While for the Scikit-Learn interface, trivial methods like set_params and accessing class attributes like evals_result_ do not require await. Other methods involving actual computation will return a coroutine and hence require awaiting:

async with dask.distributed.Client(scheduler_address, asynchronous=True) as client:
    X, y = generate_array()
    regressor = await xgb.dask.DaskXGBRegressor(verbosity=1, n_estimators=2)
    regressor.set_params(tree_method='hist')  # trivial method, synchronous operation
    regressor.client = client  #  accessing attribute, synchronous operation
    regressor = await regressor.fit(X, y, eval_set=[(X, y)])
    prediction = await regressor.predict(X)

    # Use `client.compute` instead of the `compute` method from dask collection
    print(await client.compute(prediction))

Why is the initialization of DaskDMatrix so slow and throws weird errors

The dask API in XGBoost requires construction of DaskDMatrix.
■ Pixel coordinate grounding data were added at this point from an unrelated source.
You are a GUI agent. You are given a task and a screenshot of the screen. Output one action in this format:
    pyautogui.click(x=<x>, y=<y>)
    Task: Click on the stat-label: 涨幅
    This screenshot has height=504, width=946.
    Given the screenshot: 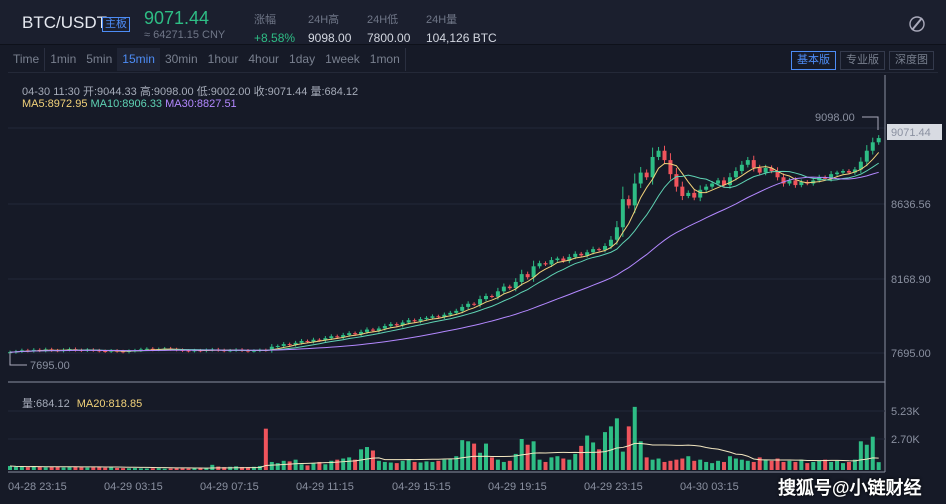 What is the action you would take?
    pyautogui.click(x=265, y=20)
    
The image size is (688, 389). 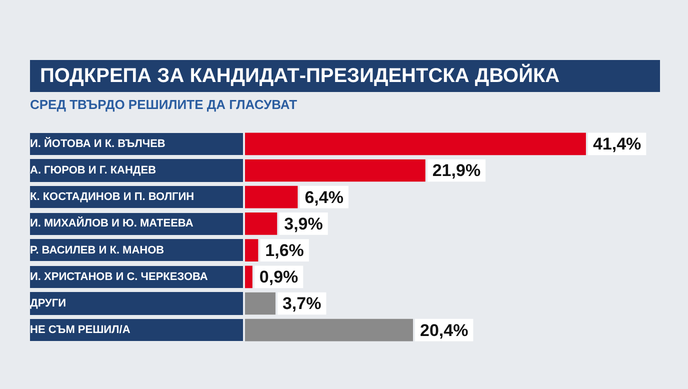 What do you see at coordinates (444, 330) in the screenshot?
I see `data-label: 20,4%` at bounding box center [444, 330].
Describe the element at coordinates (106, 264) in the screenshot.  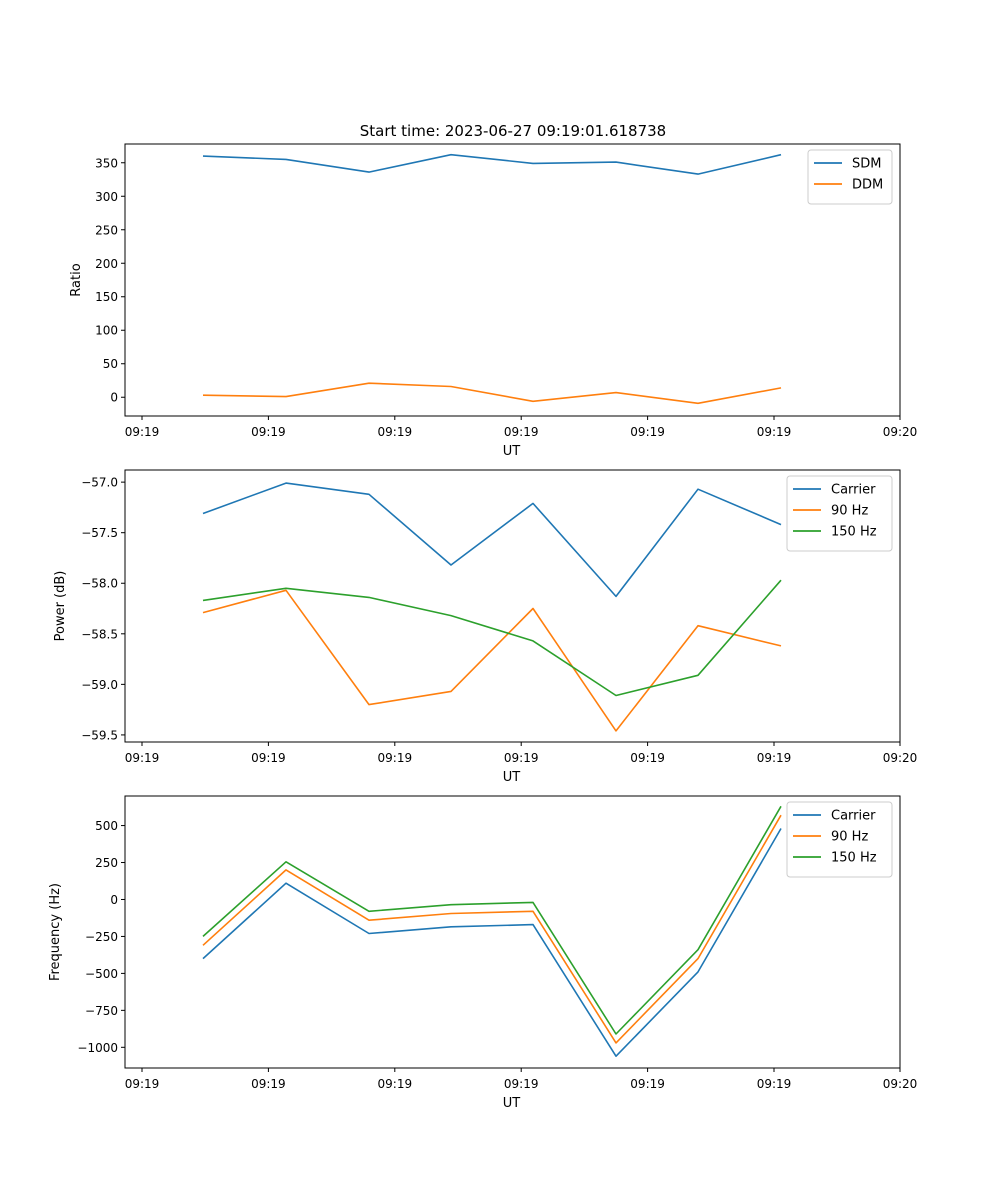
I see `y-tick-label: 200` at that location.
With the Scikit-Learn interface, DaskDMatrix is implicitly constructed for all input data during the fit or predict steps. You might have observed that DaskDMatrix construction can take large amounts of time, and sometimes throws errors that don’t seem to be relevant to DaskDMatrix. Here is a brief explanation for why. By default most dask computations are lazily evaluated, which means that computation is not carried out until you explicitly ask for a result by, for example, calling compute(). See the previous link for details in dask, and this wiki for information on the general concept of lazy evaluation. The DaskDMatrix constructor forces lazy computations to be evaluated, which means it’s where all your earlier computation actually being carried out, including operations like dd.read_csv(). To isolate the computation in DaskDMatrix from other lazy computations, one can explicitly wait for results of input data before constructing a DaskDMatrix. Also dask’s diagnostics dashboard can be used to monitor what operations are currently being performed.

Memory Usage

Here are some pratices on reducing memory usage with dask and xgboost.
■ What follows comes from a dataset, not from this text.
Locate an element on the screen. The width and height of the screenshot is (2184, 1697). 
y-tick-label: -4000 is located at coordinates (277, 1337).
  • In a distributed work flow, data is best loaded by dask collections directly instead of loaded by client process. When loading with client process is unavoidable, use client.scatter to distribute data from client process to workers. See [2] for a nice summary.
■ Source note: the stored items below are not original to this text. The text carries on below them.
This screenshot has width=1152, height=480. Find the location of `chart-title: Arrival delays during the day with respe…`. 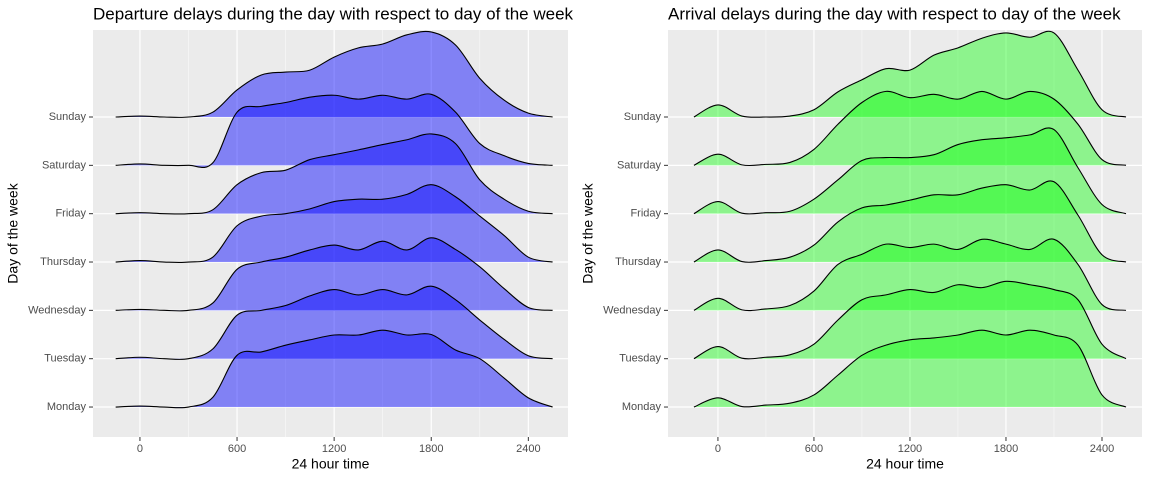

chart-title: Arrival delays during the day with respe… is located at coordinates (894, 14).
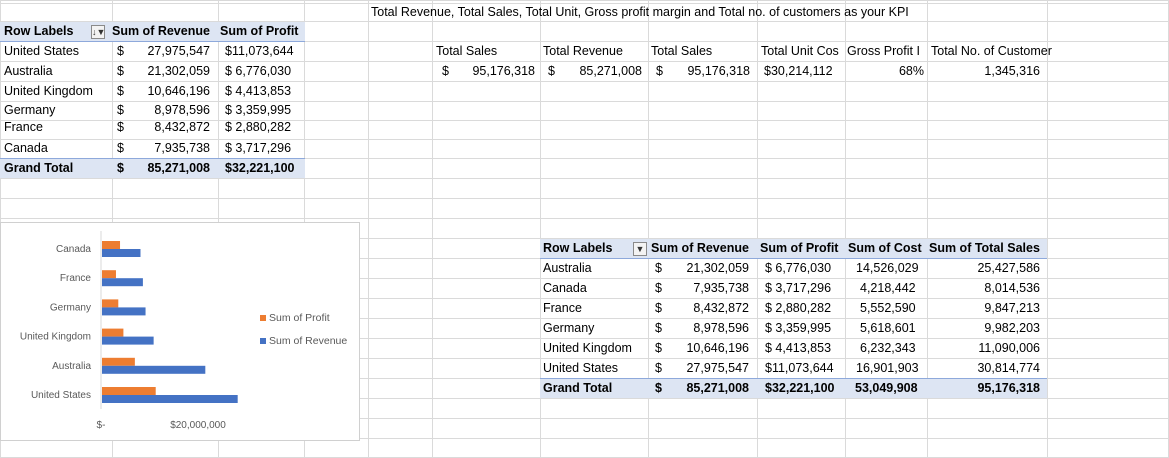  I want to click on pivot1-row-revenue: 10,646,196, so click(178, 91).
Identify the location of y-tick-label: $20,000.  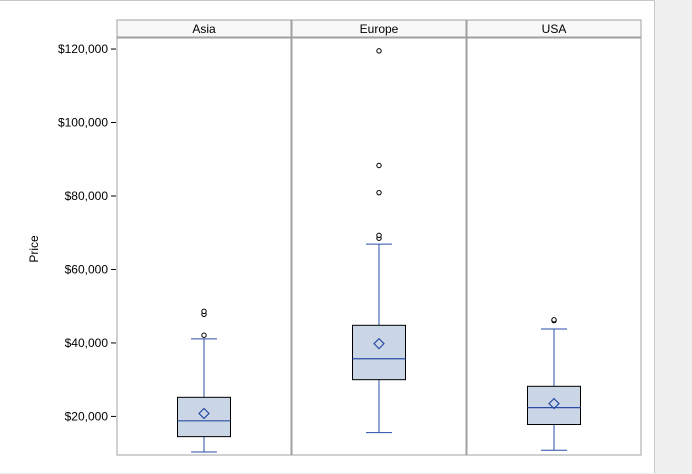
(87, 416).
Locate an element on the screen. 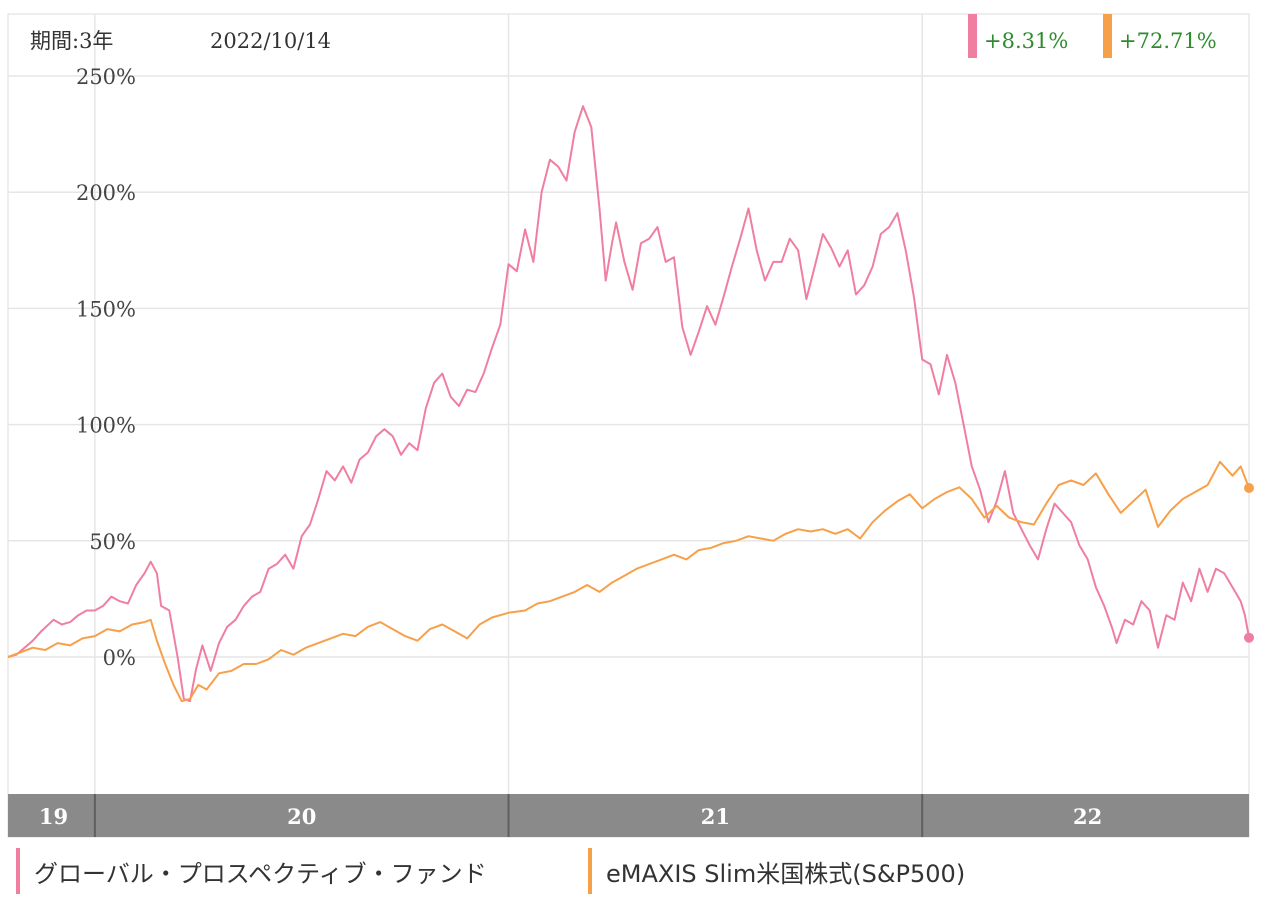 This screenshot has height=903, width=1269. y-tick-label: 100% is located at coordinates (106, 426).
  • When using GPU input, like dataframe loaded by dask_cudf, you can try xgboost.dask.DaskDeviceQuantileDMatrix as a drop in replacement for DaskDMatrix to reduce overall memory usage. See demo/dask/gpu_training.py for an example.

  • Use inplace prediction when possible.

References:

  1. https://github.com/dask/dask/issues/6833

  2. https://stackoverflow.com/questions/45941528/how-to-efficiently-send-a-large-numpy-array-to-the-cluster-with-dask-array

Limitations

Basic functionality including model training and generating classification and regression predictions have been implemented. However, there are still some other limitations we haven’t addressed yet:

  • Label encoding for the DaskXGBClassifier classifier may not be supported. So users need to encode their training labels into discrete values first.

  • Ranking is not yet supported.

  • Callback functions are not tested.